Nursî safiyeti ve garipliği ile Allah’a; Exupery ise temiz fıtratı ve yalnızlığı ile hakikate daima yakın idi. Her kalbin O’nu arayışı farklıydı ve ikisinin de maksadı yalnız O’na ulaşmaktı. Çünkü hüzün dolu kalplerinin itminanı ancak Allah’a varmaktı. Onları Allah’a yakın olmanın peşinden koşmaya sevk eden saik de kalplerindeki bu hüzün idi. Hüznün en güzeli ve yalnızlığın en temizi O’na yakınlaştırandı. Bu yakınlık onları asla usandırmadı ve hüzünlerini azaltmadı.

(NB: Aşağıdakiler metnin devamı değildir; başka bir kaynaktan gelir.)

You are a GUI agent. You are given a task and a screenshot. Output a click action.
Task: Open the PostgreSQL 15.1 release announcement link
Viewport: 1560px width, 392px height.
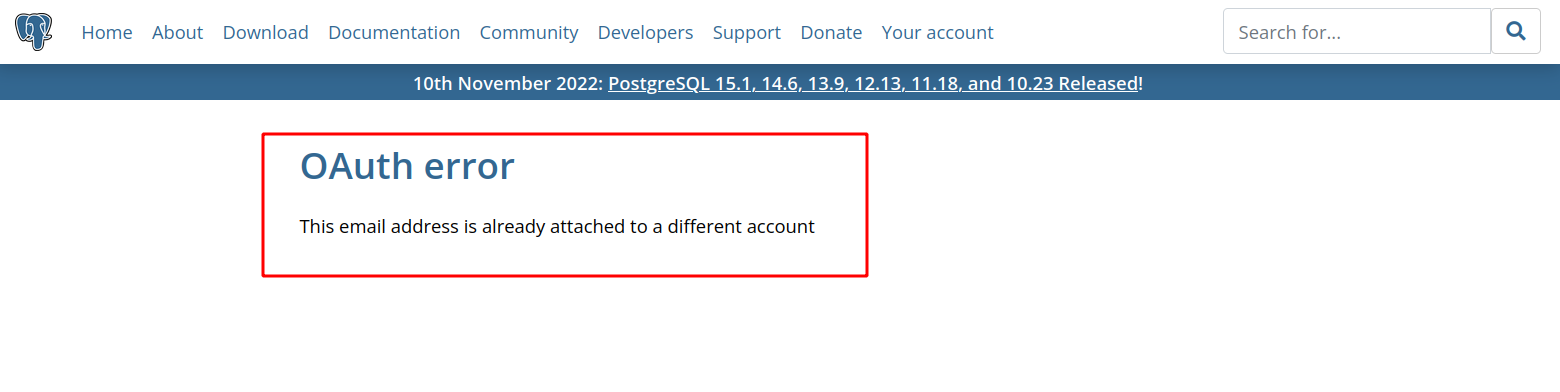point(873,83)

Hz. Peygamber (s.a.s.) “Allah hüzünlü her kalbi sever.” buyurmuşlardır. Bundan dolayı hüzün, sâliklerin mertebelerinden güzel bir mertebedir. Hazreti Musa veya Davut aleyhisselam, “Ey Rabbim! Seni nerede bulabilirim?” diye sorunca, Allah azze ve celle, “Beni kalbi kırık kimselerin yanında bulursun.” karşılığını vermiştir. (Ahmed bin Hanbel / Kitabü’z zühd). Çünkü mahzun ve kırık kalpler Allah’a yönelirler. Siyer-i Nebi’de Hz. Muhammed’in (s.a.s) her an hüzünlü olduğu anlatılmakta, Kur’an-ı Hakîm’in nüzulü de hep hüzünle olduğundan, Kur’ân okunurken hüzün içinde olunması tavsiye edilmektedir.

Hüzün, insanın dünyaya düşmüşlüğünü hatırlamasıyla başlar. Küçük Prens’in yalnızlığı dünya çölüne ayak basınca doruk noktasına ulaşır.

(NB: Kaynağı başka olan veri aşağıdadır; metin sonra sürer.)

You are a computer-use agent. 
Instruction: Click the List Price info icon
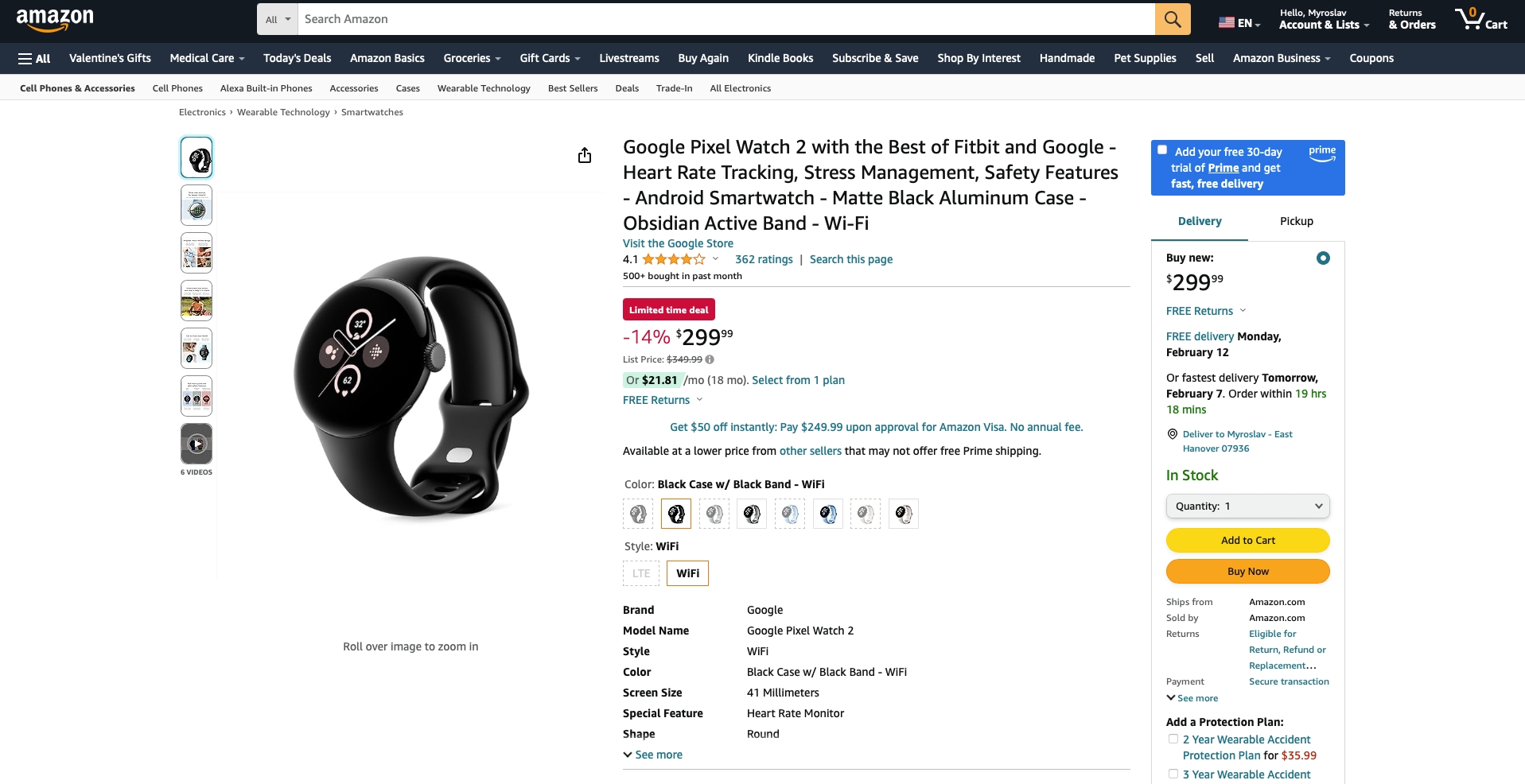tap(710, 359)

‘Çölde insan çok yalnız hissediyor kendini.’ dedi Küçük Prens.

‘İnsanların arasında da yalnızdır insan,’ dedi yılan.

Antoine de Saint-Exupéry / Küçük Prens

Nursî’ye göre ise ilk gurbet dünyadır.

Gayretli kardeşlerim, hamiyetli arkadaşlarım ve dünya denilen diyar-ı gurbette medar-ı tesellilerim.

Exupery yalnızlığın kalbinde, Nursî ise ruhun gurbetinde yaşamaktaydı.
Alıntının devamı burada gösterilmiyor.